The implementation divided the code in a class to interpret the input arguments, a class to specify the constant world objects, a class to specify the screen where the rays will pass through in the scene and a class to interact with the OpenCL kernel. A class that represents a PPM image was also created.
The class that interacts with the OpenCL kernel uses another class that generates OpenCL code that represents the constant world objects. This generated code is concatenated with the OpenCL functions before compiling the OpenCL kernel and executing it.
The source/clSampler/cl folder contains all the OpenCL source code.
The implemented PathTracer didn't divide between direct and indirect lights, considering all the light on each iteration of the recursion, including emitted light.
The Russian Roulette probability was set to 0.7. I tried other approaches, for example using the dot(-wi, n) (cosine of the angle between the inverse of the light direction and the surface normal), but although faster, they didn't converge as well as using 0.7 and they also introduced different noises.
The decision of which kind of bsdf to use when sampling the ray was made by an uniform random variable. As the material coefficients were normalized, the sum of all the coefficients were sure to be <= 1. After generating the random variable, if it was on the range of one of the coefficients, this brdf would be sampled. For example, if kd was 0.3, ks was 0.3 and kt was 0.2, then if the uniform random variable u (in the range [0, 1]) was < 0.3, the diffuse brdf would be used. If 0.3 <= u < 0.6, the specular brdf would be used. If 0.6 <= u < 0.8, the transmission BTDF would be used. If 0.8 <= u <= 1.0, then the ray wouldn't be sampled.

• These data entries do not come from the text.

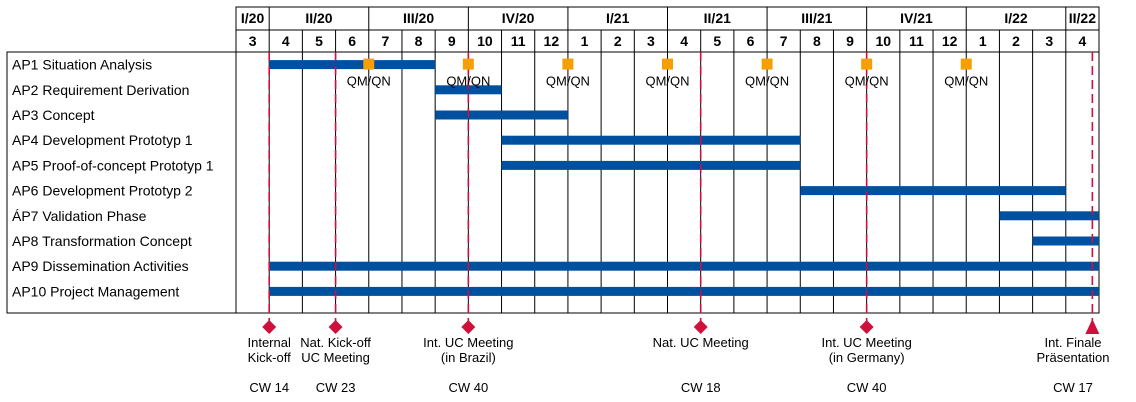  I want to click on milestone-label: (in Brazil), so click(468, 358).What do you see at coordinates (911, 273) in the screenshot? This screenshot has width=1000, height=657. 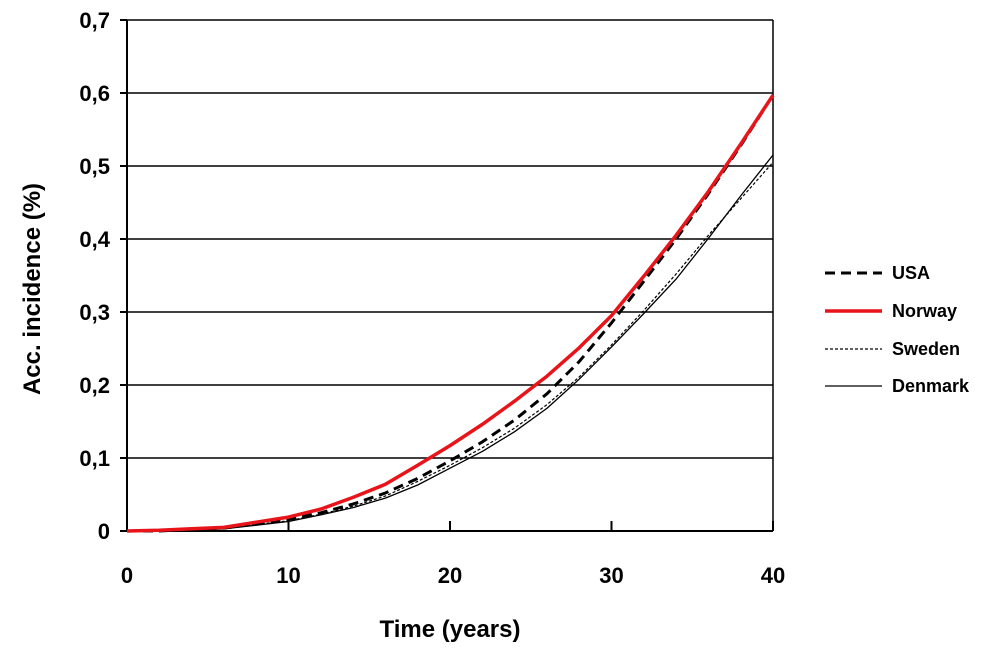 I see `legend-label-usa: USA` at bounding box center [911, 273].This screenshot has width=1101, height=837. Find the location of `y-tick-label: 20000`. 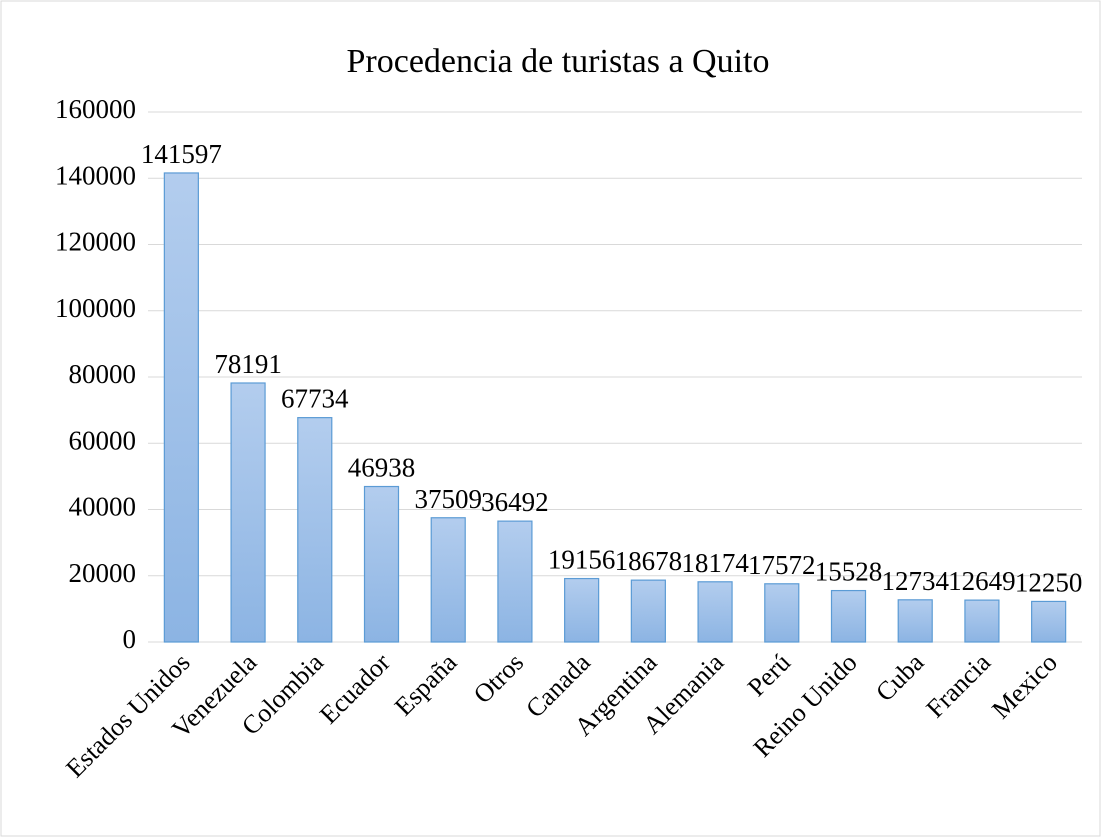

y-tick-label: 20000 is located at coordinates (103, 573).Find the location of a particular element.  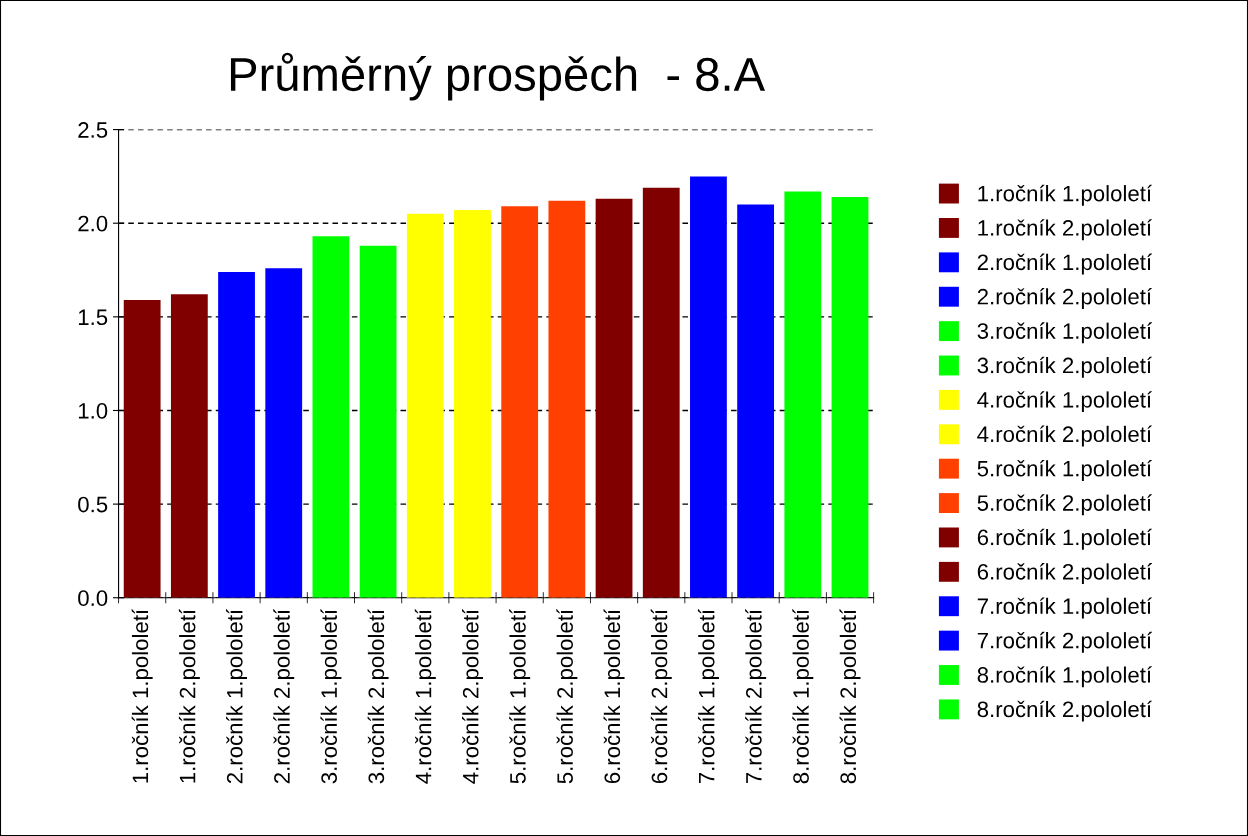

legend-label: 8.ročník 1.pololetí is located at coordinates (1064, 677).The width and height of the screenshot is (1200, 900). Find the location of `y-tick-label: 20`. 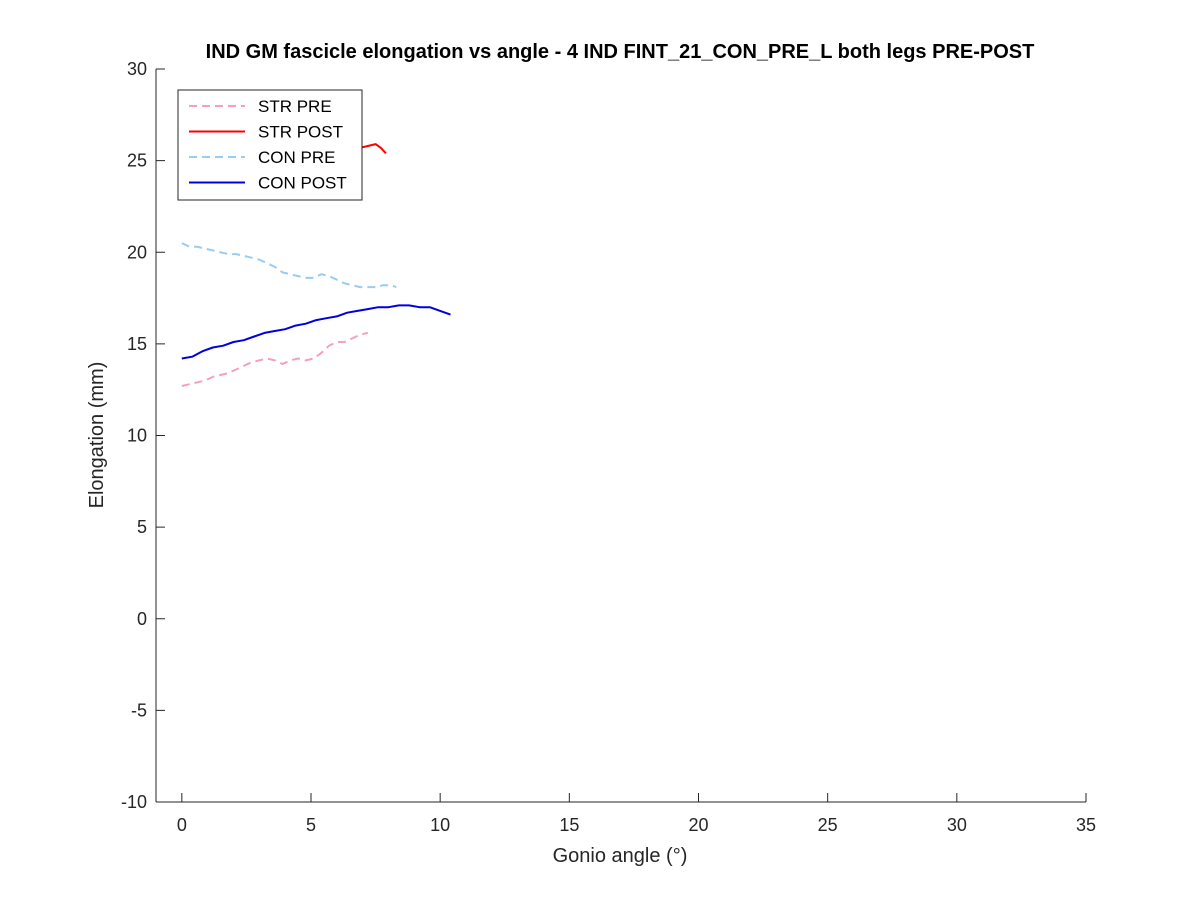

y-tick-label: 20 is located at coordinates (137, 252).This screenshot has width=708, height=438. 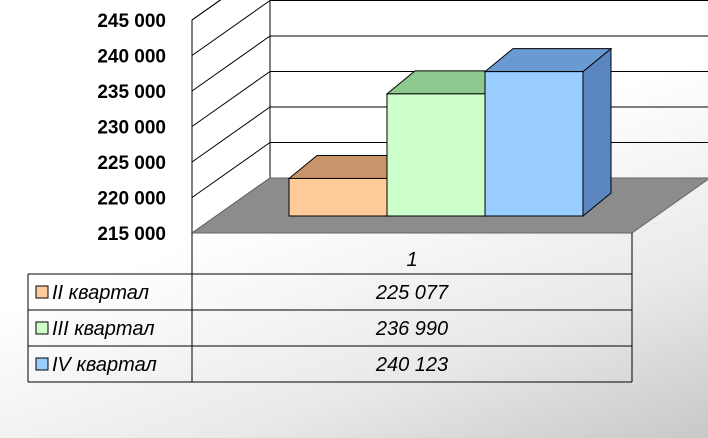 I want to click on y-tick-label: 225 000, so click(x=132, y=164).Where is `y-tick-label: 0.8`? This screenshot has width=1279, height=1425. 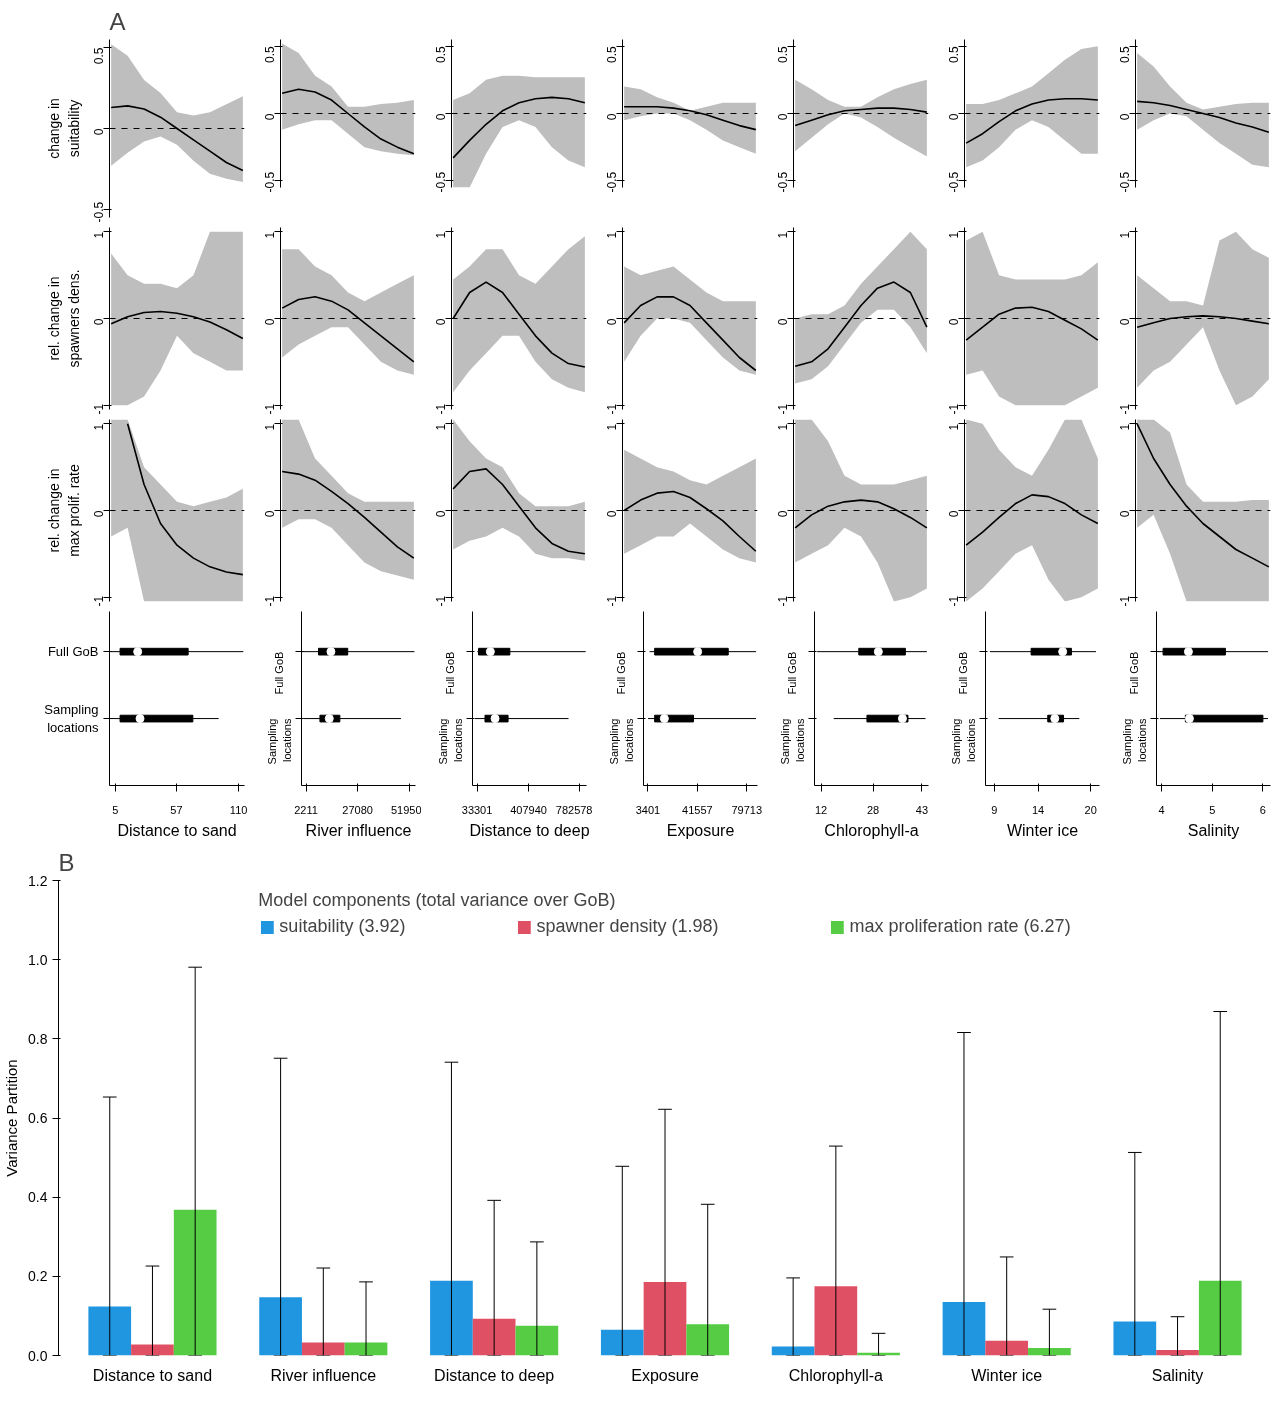 y-tick-label: 0.8 is located at coordinates (38, 1038).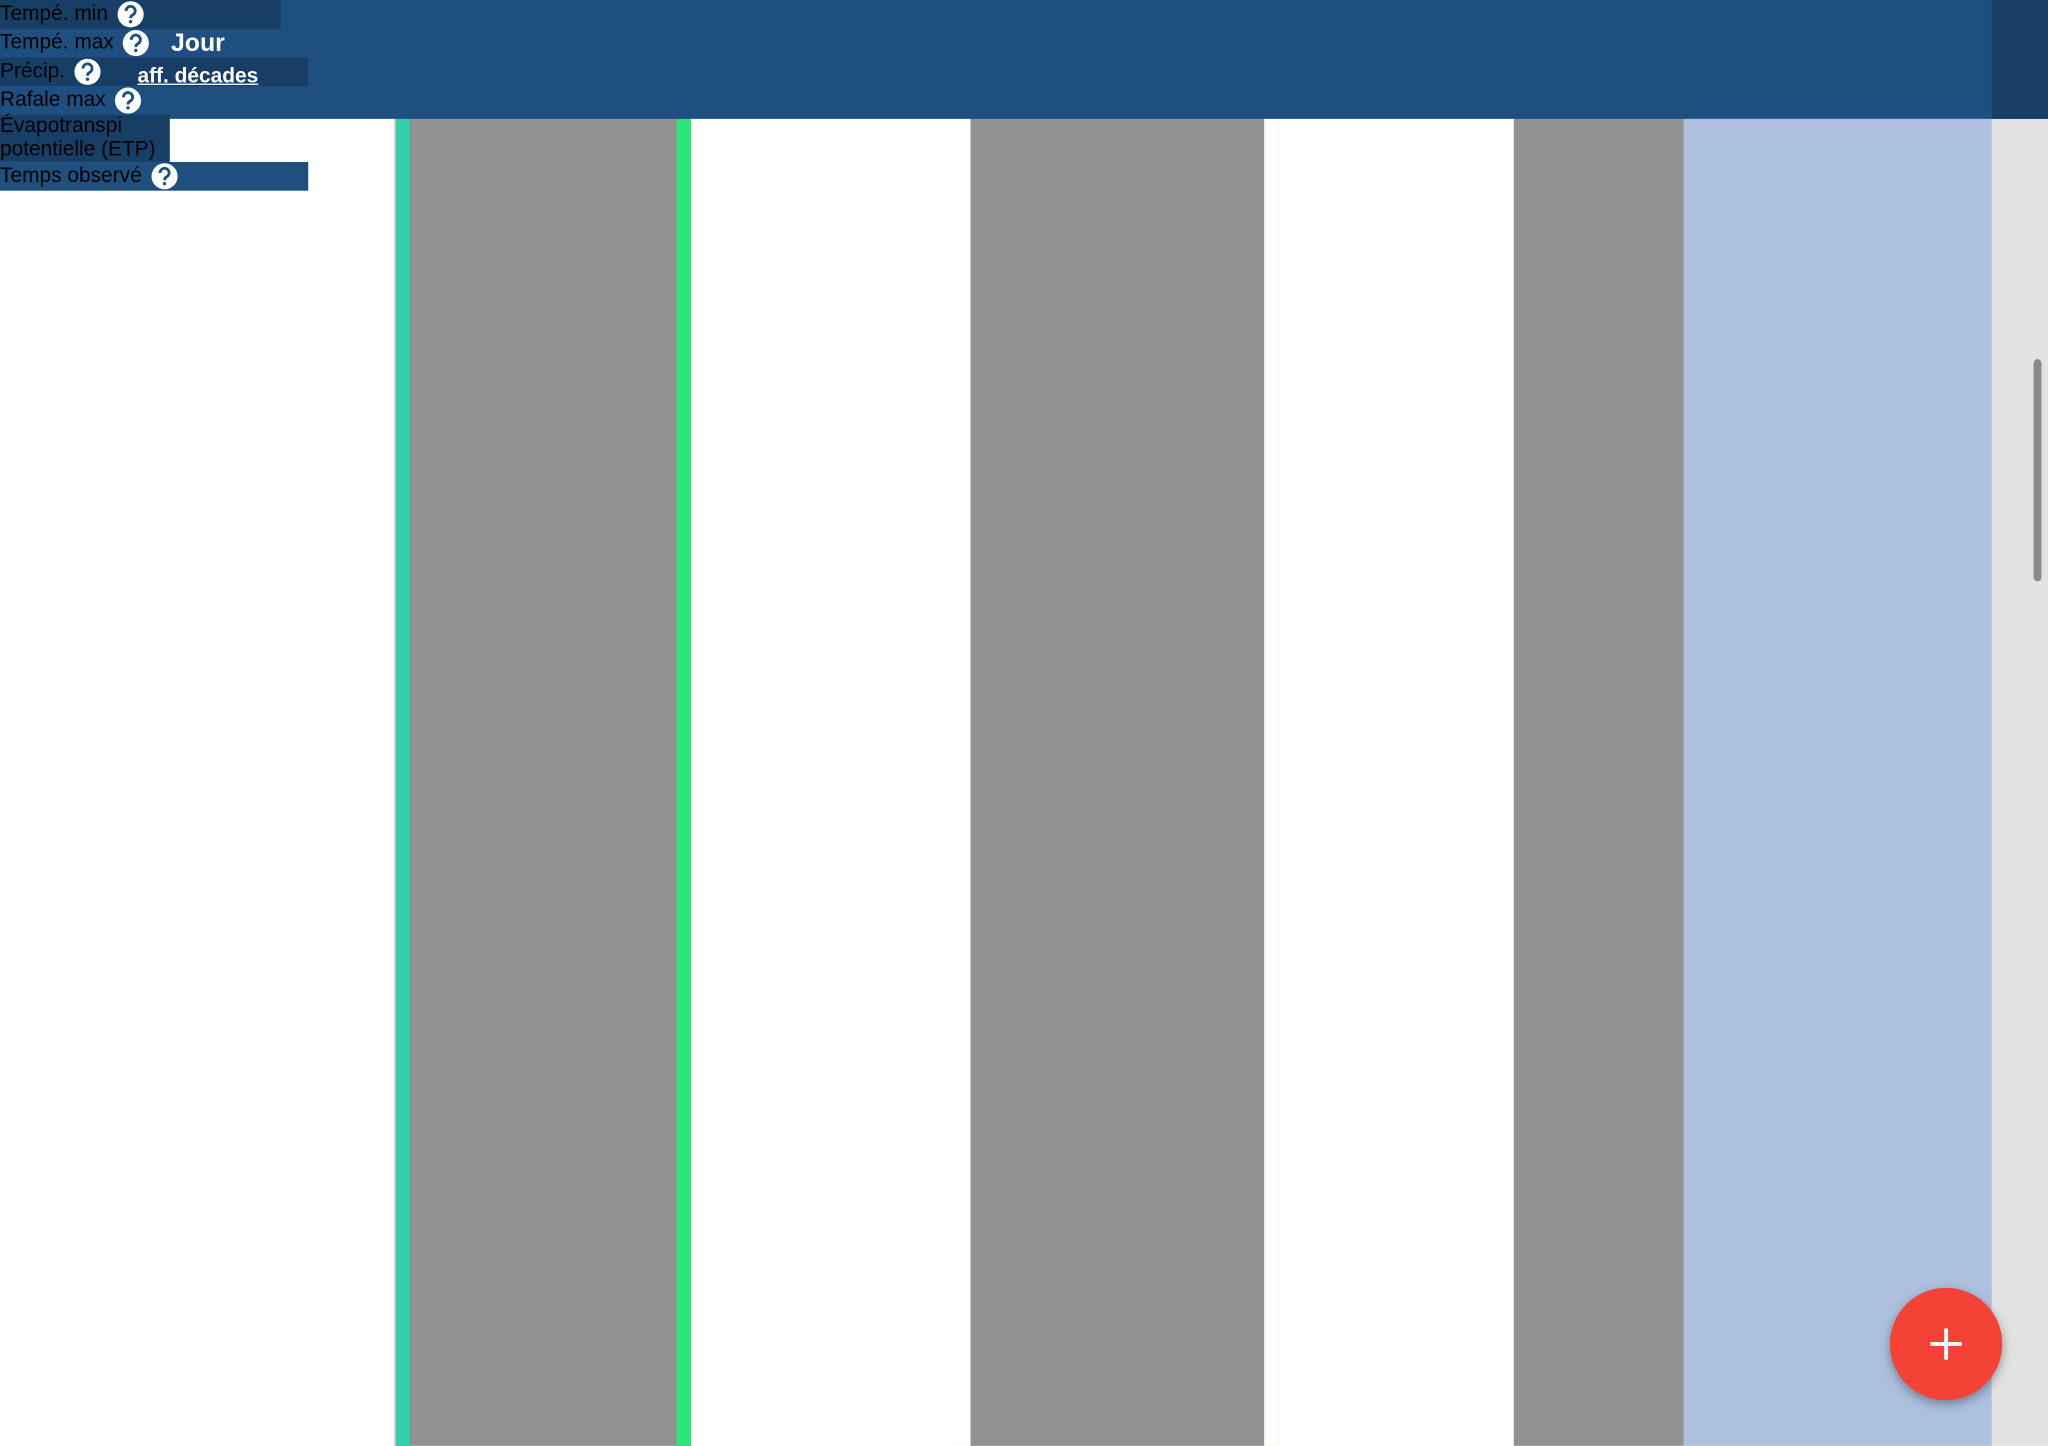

On each iteration of the recursion, that was simulated using two stacks as OpenCL doesn't support recursion, the current radiance would be added to f * (next iteration radiance) / (pdf * rr).
The Pathtracing algorithm is capable of producing very realistic results when using a big quantity of samples. Because of this, it is a suitable algorithm for when accurate simulation of the reality is needed. One drawback is that it is very slow to converge without visible noise, so it is only applicable on situations where the algorithm has time to run before the results being presented, for example in an animated movie.
When the time spent with calculating the illumination with pathtracing is prohibitive, Raytracing can be used instead. Although raytracing isn't capable of producing the same degree of realism as pathtracing, the illumination can be calculated much faster, to the point that although with current hardware realtime pathtracing (without noise) isn't possible, realtime raytracing is certainly possible. Also, the results of the image with raytracing, although not completely realist, can be very convincing depending of the simplifications made.